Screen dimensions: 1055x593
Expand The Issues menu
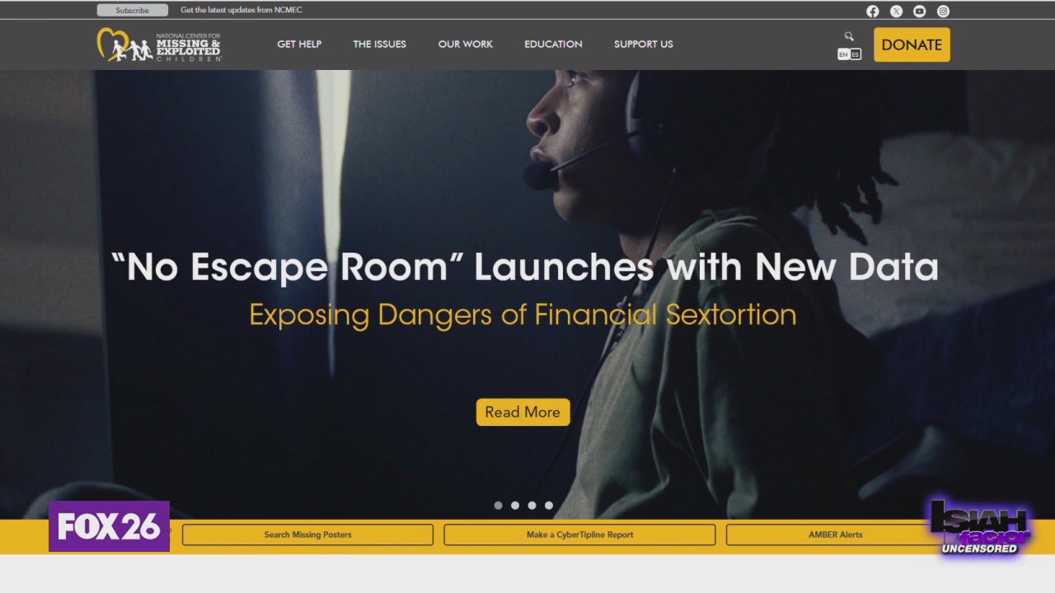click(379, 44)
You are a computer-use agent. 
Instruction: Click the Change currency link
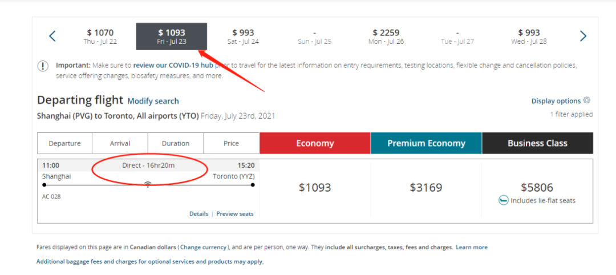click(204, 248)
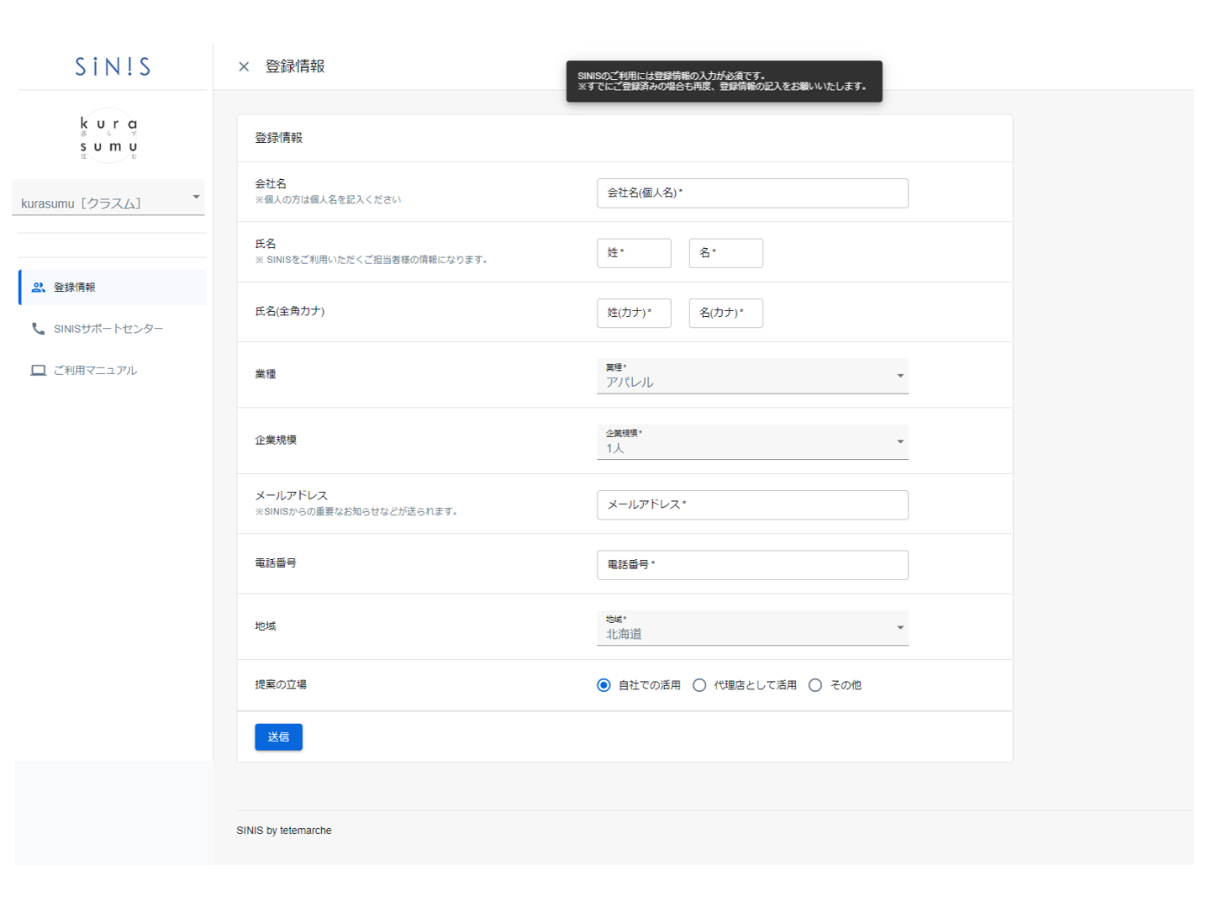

■ ■ ■

## Task requirements
Write out the material above exactly, leaving out the pictures.

## Response for this exercise
Screen dimensions: 1055x593
Expand The Issues menu
click(379, 44)
You are a computer-use agent. 
Instruction: Click the Change currency link
click(204, 248)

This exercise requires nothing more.